De acordo com o chefe da equipe econômica, a rotulação imposta por Washington tem potencial para gerar efeitos colaterais negativos no sistema financeiro nacional, traduzindo-se em um aumento real nos custos operacionais e em uma elevação na percepção de risco-país. Na prática, esse cenário pode afastar investidores estrangeiros e instalar um clima de insegurança no mercado de capitais.
Combate ao Crime Sim, Intimidação Não
Embora tenha adotado um tom de cautela quanto aos impactos macroeconômicos, Durigan fez questão de reiterar o compromisso intransigente do governo federal no enfrentamento ao crime organizado, lembrando que a população brasileira é a principal vítima da atuação dessas facções.
O ministro pontuou que qualquer mecanismo internacional que some esforços para sufocar o poderio dessas organizações é considerado positivo e bem-vindo. O limite da diplomacia e da soberania econômica, contudo, foi demarcado de forma enfática pelo ministro ao rechaçar o uso político ou coercitivo da medida norte-americana:
“Tudo o que puder ajudar no combate a essas organizações criminosas é bem-vindo. O que nós não podemos admitir é faca no pescoço, pressão indevida, intimidação”.
Os Desafios para o Cenário de Investimentos
A grande preocupação de técnicos da Fazenda gira em torno das regras de compliance internacional. A partir do momento em que Washington carimba uma facção local com o selo de “grupo terrorista”, bancos e fundos de investimento globais são obrigados a endurecer as regras de auditoria e rastreamento de fluxos financeiros que passam pelo Brasil.

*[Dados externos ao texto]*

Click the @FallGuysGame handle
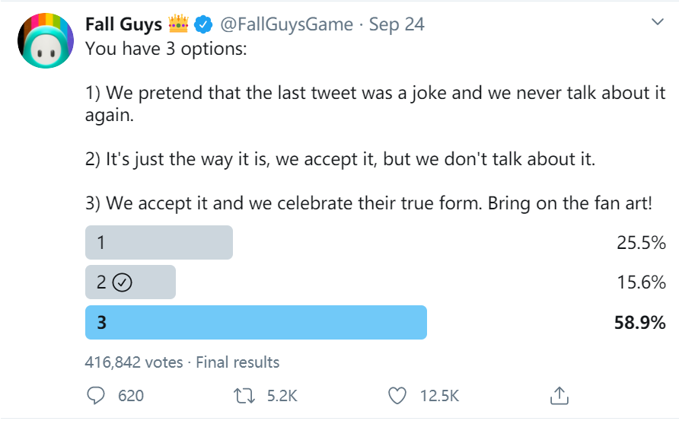Screen dimensions: 679x421 pos(286,24)
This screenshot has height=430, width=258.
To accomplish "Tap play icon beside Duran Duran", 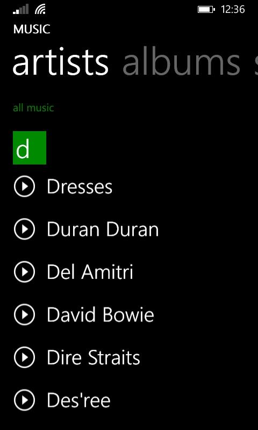I will (x=24, y=229).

Esse pente-fino burocrático tende a encarecer as transações financeiras e pode travar aportes de longo prazo na infraestrutura do país. O desafio do governo brasileiro agora será blindar a imagem do ambiente de negócios nacional no exterior, provando a solidez de suas instituições financeiras enquanto lida com as pressões geopolíticas vindas da Casa Branca.